- **Work item**
Take every entry below and copy it out word for word.

- **Records shown**
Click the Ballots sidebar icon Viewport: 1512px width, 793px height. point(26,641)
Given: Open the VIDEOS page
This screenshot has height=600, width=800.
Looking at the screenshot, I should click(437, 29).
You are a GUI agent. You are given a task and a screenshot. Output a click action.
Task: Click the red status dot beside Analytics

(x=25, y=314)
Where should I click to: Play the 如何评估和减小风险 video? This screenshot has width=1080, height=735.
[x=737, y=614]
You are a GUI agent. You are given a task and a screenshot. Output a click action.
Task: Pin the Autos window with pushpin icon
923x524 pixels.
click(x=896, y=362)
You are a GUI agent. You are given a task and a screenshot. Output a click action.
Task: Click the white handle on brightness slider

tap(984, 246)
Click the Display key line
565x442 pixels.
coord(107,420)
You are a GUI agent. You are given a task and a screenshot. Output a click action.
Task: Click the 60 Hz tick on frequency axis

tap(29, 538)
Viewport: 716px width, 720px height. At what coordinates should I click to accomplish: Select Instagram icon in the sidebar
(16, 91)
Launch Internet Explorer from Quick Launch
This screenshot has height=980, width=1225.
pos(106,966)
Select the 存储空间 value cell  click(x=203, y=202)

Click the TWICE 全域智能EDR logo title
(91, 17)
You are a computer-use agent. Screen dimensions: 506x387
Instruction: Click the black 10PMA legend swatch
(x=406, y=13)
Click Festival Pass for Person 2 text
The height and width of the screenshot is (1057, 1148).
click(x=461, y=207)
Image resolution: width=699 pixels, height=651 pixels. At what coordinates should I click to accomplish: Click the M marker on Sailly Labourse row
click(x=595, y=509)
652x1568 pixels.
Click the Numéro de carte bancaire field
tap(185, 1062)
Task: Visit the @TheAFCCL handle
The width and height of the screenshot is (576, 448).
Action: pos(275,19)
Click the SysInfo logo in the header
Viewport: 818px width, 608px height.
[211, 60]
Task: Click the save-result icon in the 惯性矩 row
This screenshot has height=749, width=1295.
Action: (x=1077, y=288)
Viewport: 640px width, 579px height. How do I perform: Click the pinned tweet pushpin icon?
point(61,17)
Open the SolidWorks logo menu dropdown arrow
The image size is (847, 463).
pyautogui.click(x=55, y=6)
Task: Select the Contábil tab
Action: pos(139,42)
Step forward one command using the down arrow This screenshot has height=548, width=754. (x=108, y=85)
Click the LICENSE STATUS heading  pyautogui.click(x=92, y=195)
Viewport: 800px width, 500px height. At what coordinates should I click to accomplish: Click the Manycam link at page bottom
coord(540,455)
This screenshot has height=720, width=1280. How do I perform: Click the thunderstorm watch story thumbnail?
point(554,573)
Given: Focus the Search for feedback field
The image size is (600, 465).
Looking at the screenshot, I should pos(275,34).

- **Result below**
Click the Ballots sidebar icon Viewport: 1512px width, 793px height. point(26,641)
Given: Open the VIDEOS page
This screenshot has height=600, width=800.
Looking at the screenshot, I should click(437, 29).
You are a GUI agent. You are given a task and a screenshot. Output a click action.
Task: Click the red status dot beside Analytics

(x=25, y=314)
Where should I click to: Play the 如何评估和减小风险 video? This screenshot has width=1080, height=735.
[x=737, y=614]
You are a GUI agent. You are given a task and a screenshot. Output a click action.
Task: Pin the Autos window with pushpin icon
923x524 pixels.
click(x=896, y=362)
You are a GUI agent. You are given a task and a screenshot. Output a click action.
Task: Click the white handle on brightness slider

tap(984, 246)
Click the Display key line
565x442 pixels.
coord(107,420)
You are a GUI agent. You are given a task and a screenshot. Output a click action.
Task: Click the 60 Hz tick on frequency axis

tap(29, 538)
Viewport: 716px width, 720px height. At what coordinates should I click to accomplish: Select Instagram icon in the sidebar
(16, 91)
Launch Internet Explorer from Quick Launch
This screenshot has height=980, width=1225.
pos(106,966)
Select the 存储空间 value cell  click(x=203, y=202)

Click the TWICE 全域智能EDR logo title
(91, 17)
You are a computer-use agent. Screen dimensions: 506x387
Instruction: Click the black 10PMA legend swatch
(x=406, y=13)
Click Festival Pass for Person 2 text
The height and width of the screenshot is (1057, 1148).
click(x=461, y=207)
Image resolution: width=699 pixels, height=651 pixels. At what coordinates should I click to accomplish: Click the M marker on Sailly Labourse row
click(x=595, y=509)
652x1568 pixels.
Click the Numéro de carte bancaire field
tap(185, 1062)
Task: Visit the @TheAFCCL handle
The width and height of the screenshot is (576, 448).
Action: pos(275,19)
Click the SysInfo logo in the header
Viewport: 818px width, 608px height.
[211, 60]
Task: Click the save-result icon in the 惯性矩 row
This screenshot has height=749, width=1295.
Action: (x=1077, y=288)
Viewport: 640px width, 579px height. How do I perform: Click the pinned tweet pushpin icon?
point(61,17)
Open the SolidWorks logo menu dropdown arrow
The image size is (847, 463).
pyautogui.click(x=55, y=6)
Task: Select the Contábil tab
Action: pos(139,42)
Step forward one command using the down arrow This screenshot has height=548, width=754. (x=108, y=85)
Click the LICENSE STATUS heading  pyautogui.click(x=92, y=195)
Viewport: 800px width, 500px height. At what coordinates should I click to accomplish: Click the Manycam link at page bottom
coord(540,455)
This screenshot has height=720, width=1280. How do I perform: Click the thunderstorm watch story thumbnail?
point(554,573)
Given: Focus the Search for feedback field
The image size is (600, 465).
Looking at the screenshot, I should pos(275,34).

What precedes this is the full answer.